Ora fanno tesoro di quel percorso ripescandone il meglio, aggiungendo colore permettendosi addirittura di lasciare fuori un brano come “Moaning Lisa Smile”, che era stato incluso dalla HBO in un episodio di ‘The Leftovers – Svaniti Nel Nulla’, garantendo loro un sacco di visibilità.

Credit: Justin Higuchi, CC BY 2.0, via Wikimedia Commons

“My Love Is Cool” è una perfetta alternanza di aggressività (che fa molto indie anni ’90) e dolcezza fanciullesca, a tratti psichedelica (impossibile credere che questi londinesi non siano cresciuti ascoltando “Mellon Collie And The Infinite Sadness” a ripetizione).

Soprattutto, colpiscono lo sfoggio di personalità e la capacità di trovare melodie facilissime rivestendole di soluzioni distorte che farebbero la fortuna di quasi tutte le guitar-band là fuori (e infatti, almeno per questo 2015, i Wolf Alice stanno una spanna sopra a tutte).

Il disco apre con un mood lento e profondo (“Turn To Dust”), in contrasto con quanto immediatamente segue: “Bros”, “Loves Whore”, “You’re A Germ” e “Lisbon” giocano sul volume e l’emotività, si tratta di grunge-pop dai contorni ben definiti ed irresistibili.

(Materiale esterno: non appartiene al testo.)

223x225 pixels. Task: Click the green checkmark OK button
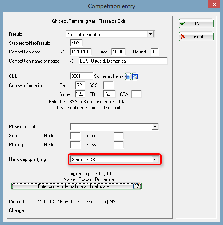click(196, 23)
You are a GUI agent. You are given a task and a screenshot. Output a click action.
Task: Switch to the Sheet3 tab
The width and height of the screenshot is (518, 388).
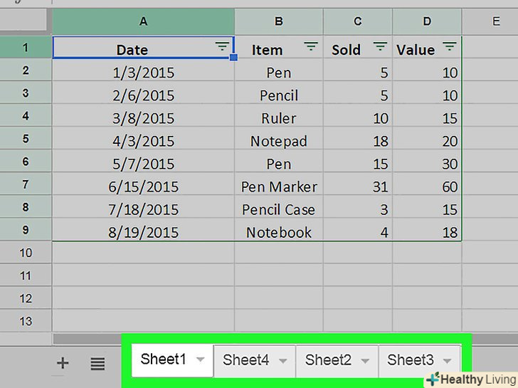point(411,360)
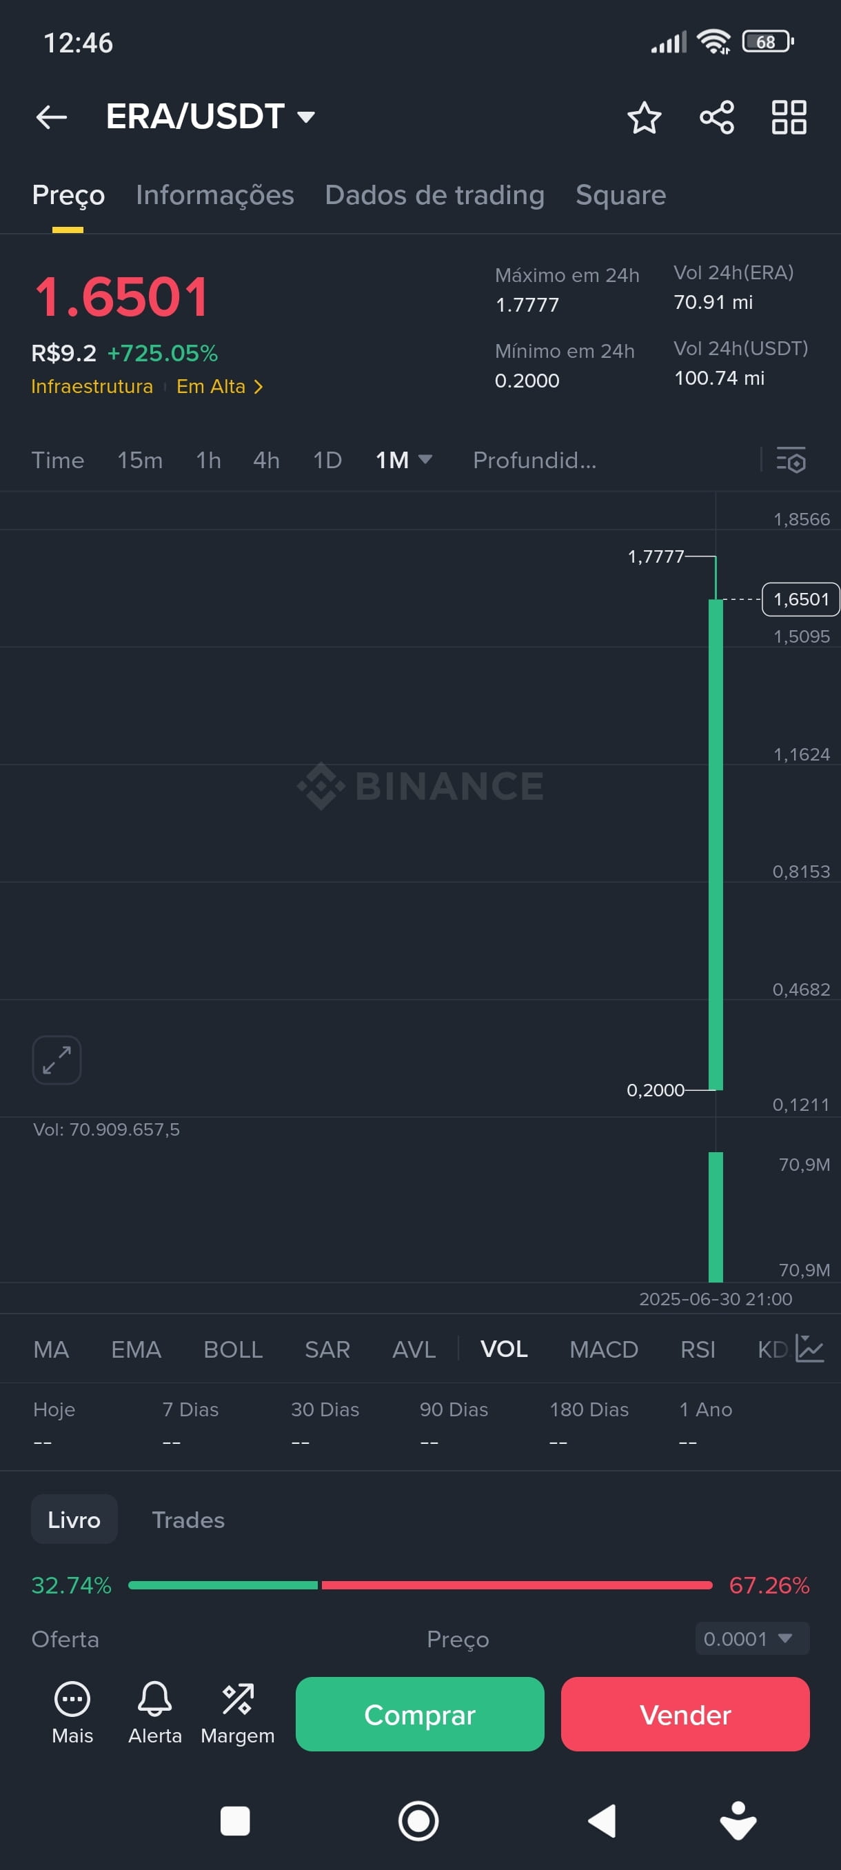Tap the green Comprar button
The height and width of the screenshot is (1870, 841).
419,1714
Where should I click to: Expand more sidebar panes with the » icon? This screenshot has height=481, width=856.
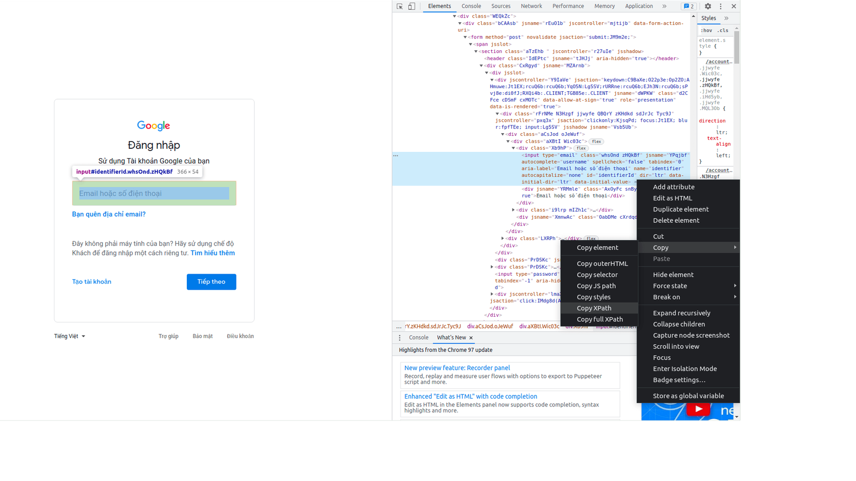coord(727,18)
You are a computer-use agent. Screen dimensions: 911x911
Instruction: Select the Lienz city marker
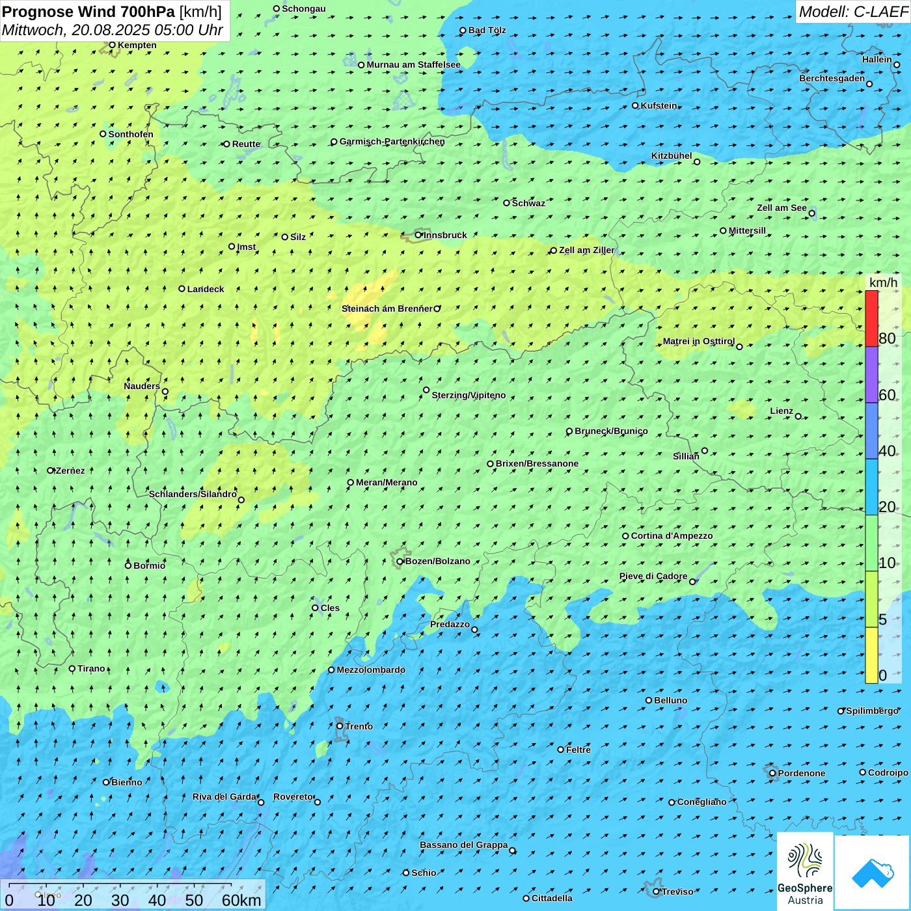[x=798, y=416]
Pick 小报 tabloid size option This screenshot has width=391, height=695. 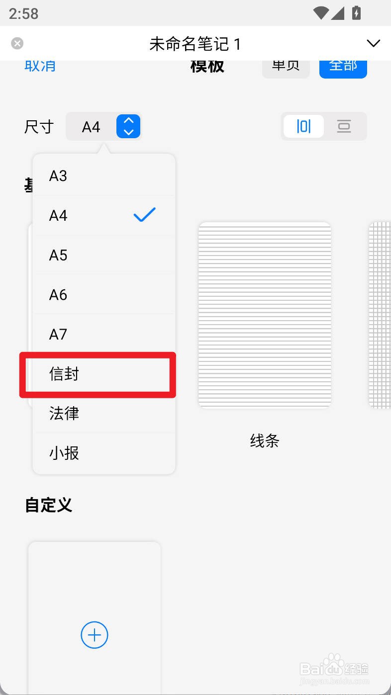tap(104, 453)
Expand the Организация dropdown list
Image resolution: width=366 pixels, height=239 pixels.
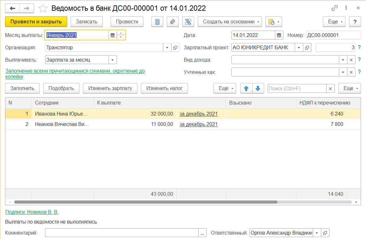click(x=167, y=48)
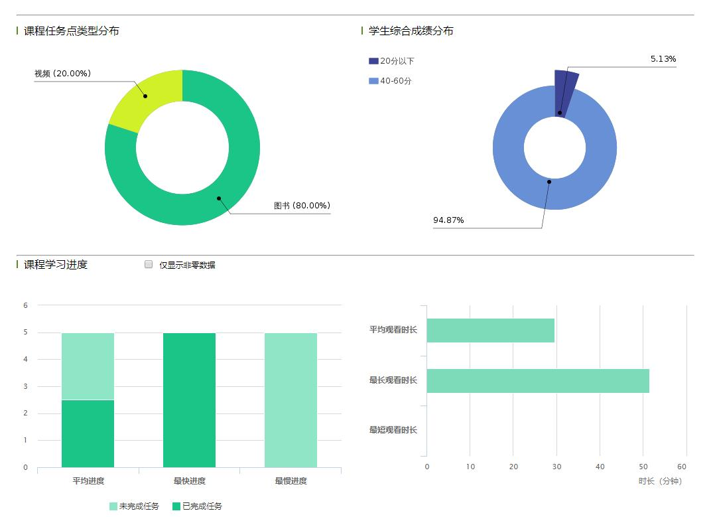Select dark green portion of 平均进度 bar
715x517 pixels.
pyautogui.click(x=88, y=433)
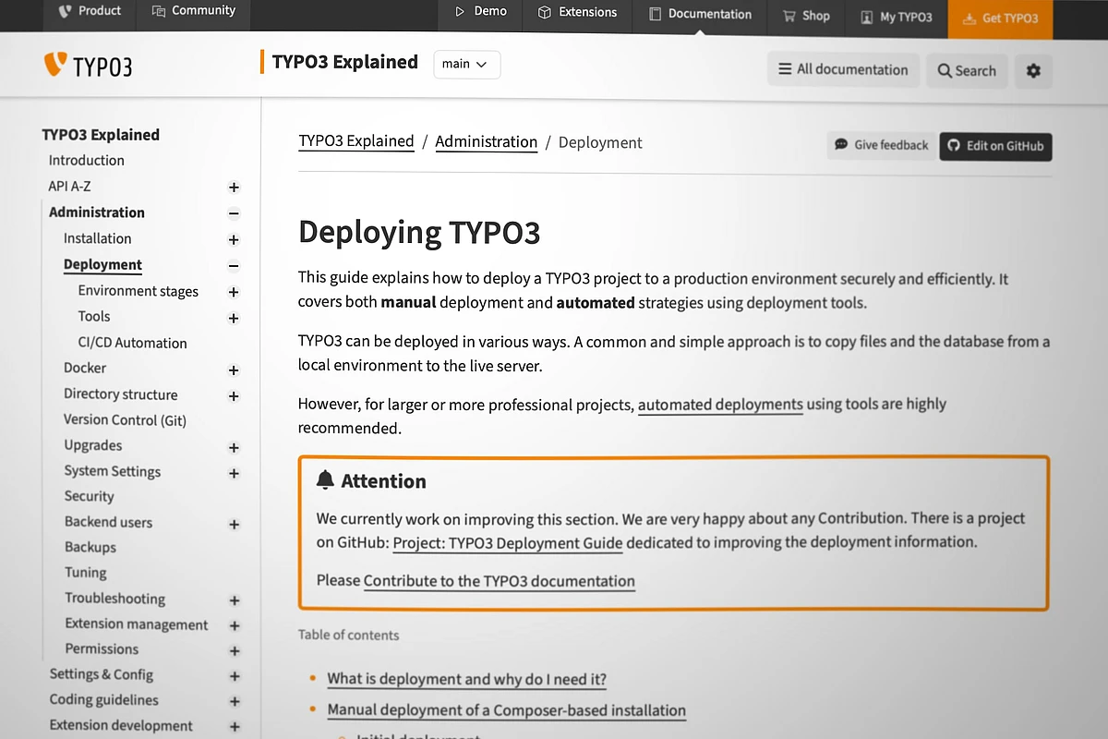The height and width of the screenshot is (739, 1108).
Task: Open the settings gear icon
Action: point(1033,70)
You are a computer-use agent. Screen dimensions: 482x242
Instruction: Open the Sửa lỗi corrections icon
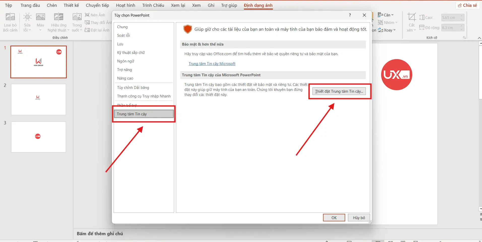click(x=27, y=17)
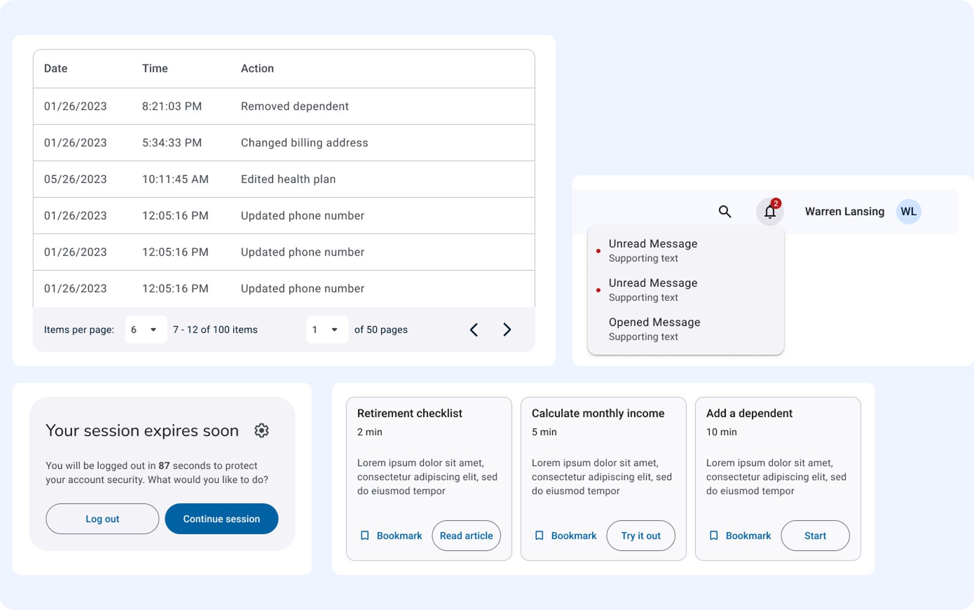The height and width of the screenshot is (610, 974).
Task: Open the page number dropdown
Action: 327,330
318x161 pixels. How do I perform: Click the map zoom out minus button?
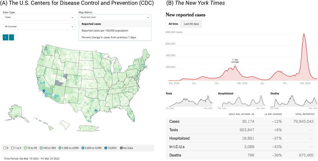[x=11, y=37]
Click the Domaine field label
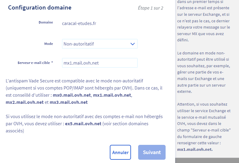The height and width of the screenshot is (163, 239). click(x=46, y=22)
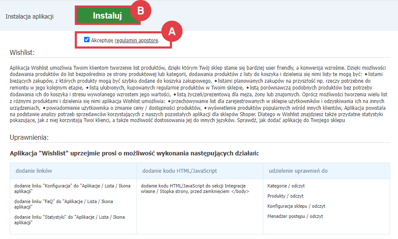Click the Wishlist section heading
This screenshot has height=239, width=398.
22,52
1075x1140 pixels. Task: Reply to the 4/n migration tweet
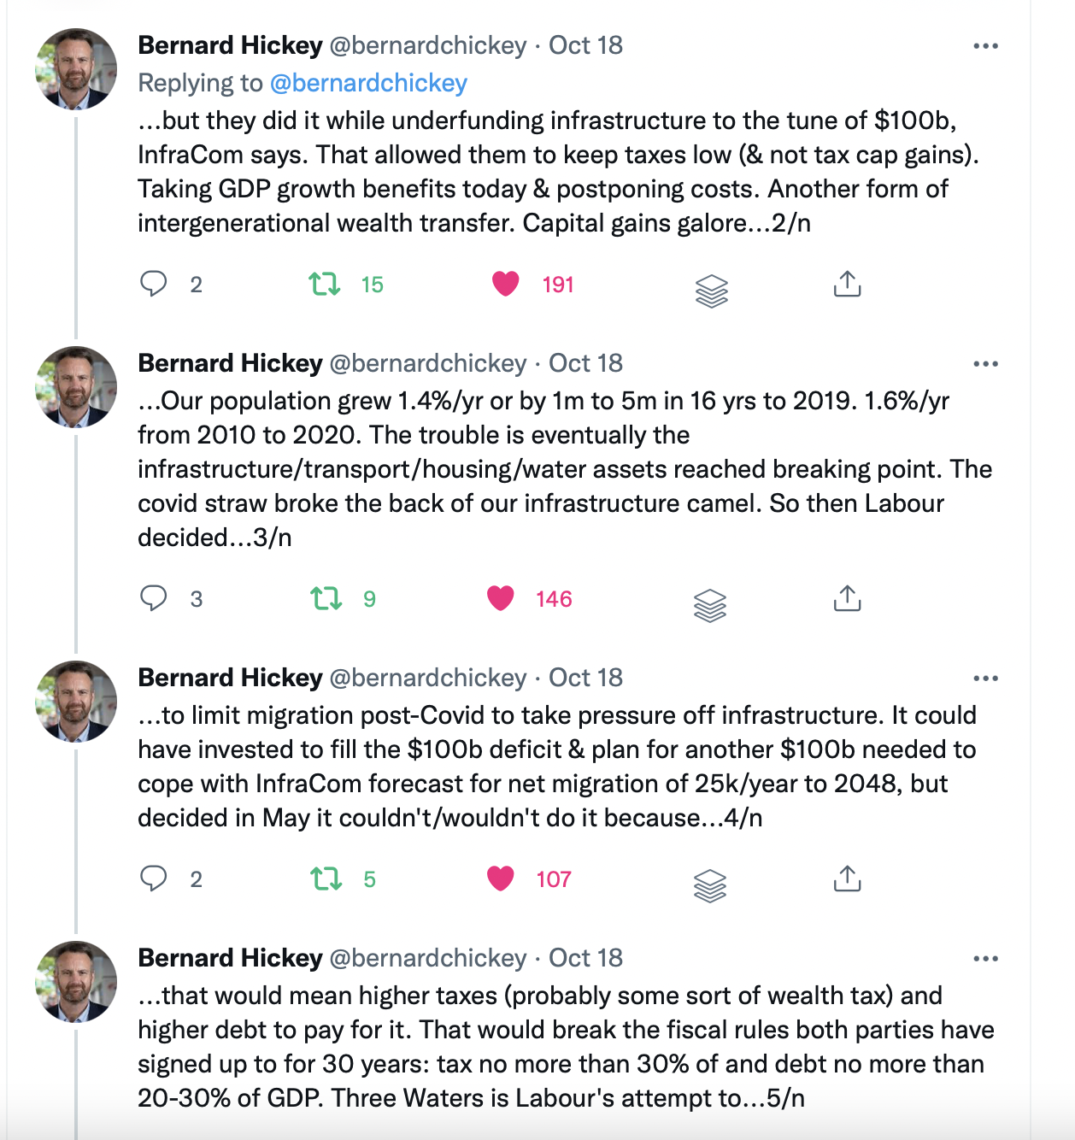tap(154, 879)
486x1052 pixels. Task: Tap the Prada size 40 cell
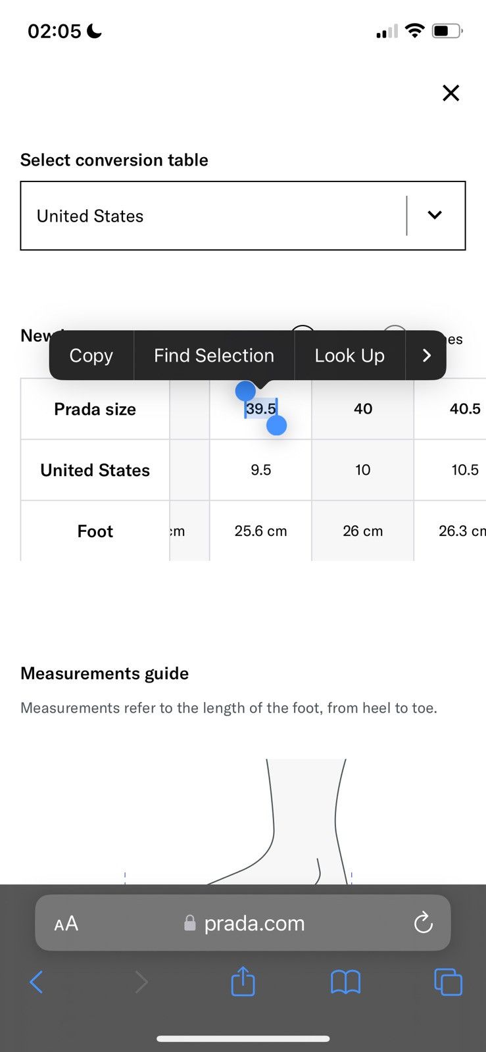(x=362, y=408)
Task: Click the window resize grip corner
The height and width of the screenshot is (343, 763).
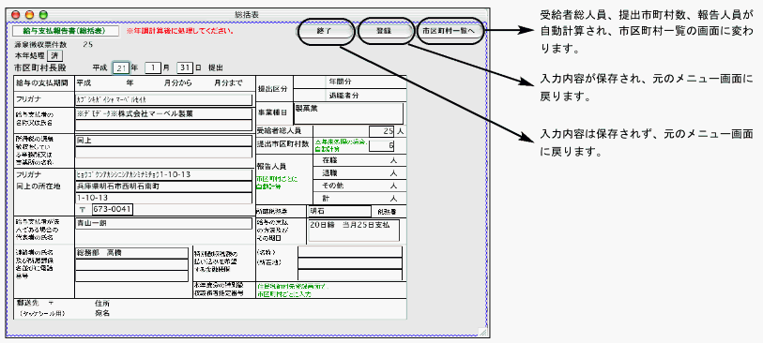Action: (x=482, y=333)
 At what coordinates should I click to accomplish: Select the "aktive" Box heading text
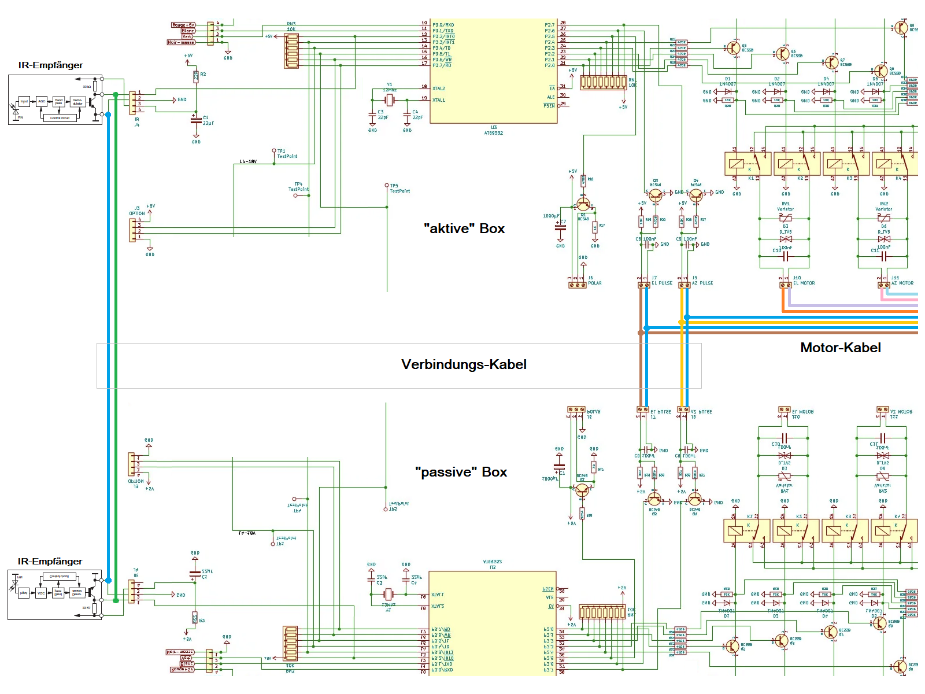coord(464,228)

Soprattutto “Bros”: è la “Live Forever” di questa generazione, meno speranzosa ma altrettanto intensa: una storia di adolescenza condivisa, un racconto mosso dalla necessità quasi fisica di ritrovarsi, che si muove tra gli scatti della sezione ritmica e un riverbero che sa di infinito.

“My Love Is Cool” poi svolta, succede con la cantilena di “Silk” e da lì in poi i suoni si fanno più cavernosi, i Wolf Alice si agitano al rallentatore in un’oscurità densa e quasi tattile, salvo recuperare in coda proprio quella “Fluffy” che era stata il loro esordio; ma “Swallowtail” e “Soapy Water” si spingono nel buio verso universi quasi slowcore (la prima) e trip-hop (la seconda).

Esordio solido, riuscitissimo, in quest’epoca tanto basterebbe; ma sospettiamo che negli anni a venire i Wolf Alice saranno capaci di superarsi.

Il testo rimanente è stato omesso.